▶ [Extract provided]:
* * * * * * * * *
This question already has an answer here:
Reference - What does this regex mean?
(1 answer)
Closed 5 years ago.
I want to write a regular expression for QR8.4_Z4J25 in shell script? How can i do it?
Is this correct?
[QR][0-9][.][0-9][_][A-Z][0-9][A-Z][0-9][0-9]

It's obviously wrong because it'll only match Q8.4_Z4J25 or R8.4_Z4J25, but not QR8.4_Z4J25
A bracket matches any one character specified, so you'd like to write:
[Q][R][0-9][.][0-9][_][A-Z][0-9][A-Z][0-9][0-9]
You don't need to use brackets for a single character, though, so it can be simplified to
QR[0-9]\.[0-9]_[A-Z][0-9][A-Z][0-9][0-9]
Be sure to escape the dot if it's outside of a bracket because it would otherwise match any single character.
in case you want to match QR9.1_8A9YK as well, you should change it to
QR[0-9]\.[0-9]_[A-Z0-9]\{5\}
If you're using Extented Regular Expression, usually by supplying an option -E to the tool you're using, then you shouldn't escape the braces:
QR[0-9]\.[0-9]_[A-Z0-9]{5}

Square brackets in regular expressions denote a collection of characters.
[MX_5] will match one character that is M, X _ or 5.
[0-9] will match one character that is between 0 and 9.
[a-z] will match one character that is between lowercase a and z.
Notice the pattern? The square brackets match a single character. In order to match multiple characters they need to be followed by a + or * or {} to denote how many of those characters it should match.
However, in your case, you just want to match the actual letters QR in that order, so simply don't use square brackets.
QR[0-9]\.[0-9]_[A-Z][0-9][A-Z][0-9][0-9]
The same goes for characters like the underscore which are always in the same place. Note that the . was escaped with a \ because it has a special meaning in regex.
Going back to matching multiple characters with square brackets, if the order of the last 5 characters doesn't matter, you can further reduce your expression using a single square bracket and a {} to match all your trailing characters after the underscore.
QR[0-9]\.[0-9]_[A-Z0-9]{5}
* * * * * * * * *
▶ [Information provided]:
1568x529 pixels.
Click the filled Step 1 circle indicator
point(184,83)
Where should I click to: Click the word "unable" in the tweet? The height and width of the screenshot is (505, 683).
* * * * * * * * *
▶ [Required tasks]:
(A) List every distinct regular expression that the forum thread on regular expressions writes out on a line of its own. Give each one once, even if it appears more than once.
(B) Reproduce word for word the part of the forum thread on regular expressions starting at "[0-9] will match" and ending at "meaning in regex.".

▶ [Results of the exercise]:
(A)
1. [QR][0-9][.][0-9][_][A-Z][0-9][A-Z][0-9][0-9]
2. [Q][R][0-9][.][0-9][_][A-Z][0-9][A-Z][0-9][0-9]
3. QR[0-9]\.[0-9]_[A-Z][0-9][A-Z][0-9][0-9]
4. QR[0-9]\.[0-9]_[A-Z0-9]\{5\}
5. QR[0-9]\.[0-9]_[A-Z0-9]{5}

(B)
[0-9] will match one character that is between 0 and 9.
[a-z] will match one character that is between lowercase a and z.
Notice the pattern? The square brackets match a single character. In order to match multiple characters they need to be followed by a + or * or {} to denote how many of those characters it should match.
However, in your case, you just want to match the actual letters QR in that order, so simply don't use square brackets.
QR[0-9]\.[0-9]_[A-Z][0-9][A-Z][0-9][0-9]
The same goes for characters like the underscore which are always in the same place. Note that the . was escaped with a \ because it has a special meaning in regex.